United Nations, 2 May 2023
Three imprisoned Iranian women journalists – whose reporting helped spark the revolution surrounding the death of Mahsa Amini in police custody – are the recipients of an award that celebrates press freedom, the UN Educational, Scientific and Cultural Organization (UNESCO) announced on Tuesday.
Niloofar Hamedi, Elaheh Mohammadi and Narges Mohammadi have been named as the laureates of the 2023 UNESCO/Guillermo Cano World Press Freedom Prize at a time when women journalists are increasingly under threat.

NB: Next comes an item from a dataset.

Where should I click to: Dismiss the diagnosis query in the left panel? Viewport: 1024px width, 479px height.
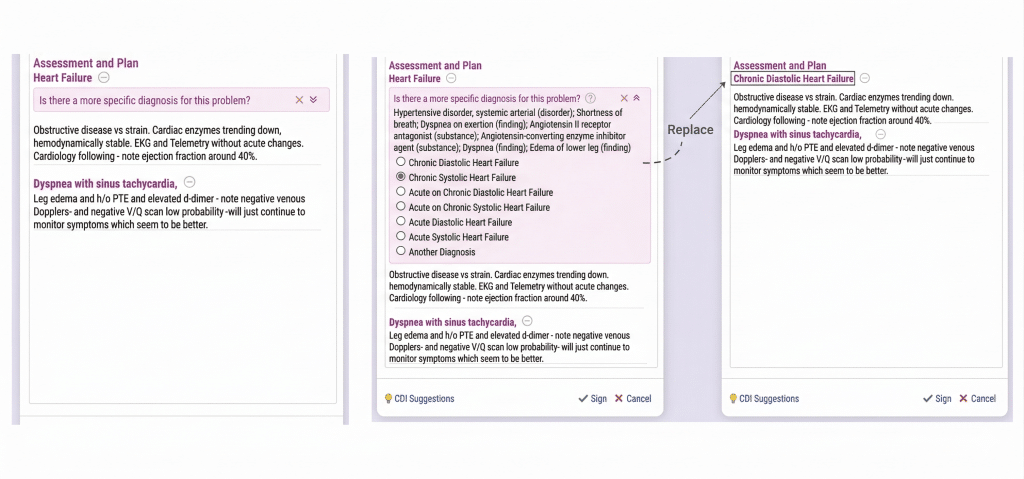point(298,100)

“Now more than ever, it is important to pay tribute to all women journalists who are prevented from doing their jobs and who face threats and attacks on their personal safety. Today we are honouring their commitment to truth and accountability,” said Audrey Azoulay, the UNESCO Director-General.
Paying a hefty price
The three journalists were selected following the recommendation of an international jury of media professionals.
“We are committed to honoring the brave work of Iranian female journalists whose reporting led to a historical women-led revolution,” said Zainab Salbi, the jury Chair.
“They paid a hefty price for their commitment to report on and convey the truth. And for that, we are committed to honoring them and ensuring their voices will continue to echo worldwide until they are safe and free.”
Niloofar Hamedi writes for the leading reformist daily newspaper Shargh. She broke the news of the death of Mahsa Amini, the young woman who died in detention on 16 September 2022, three days after being arrested by Iran’s morality police for allegedly failing to properly cover her hair.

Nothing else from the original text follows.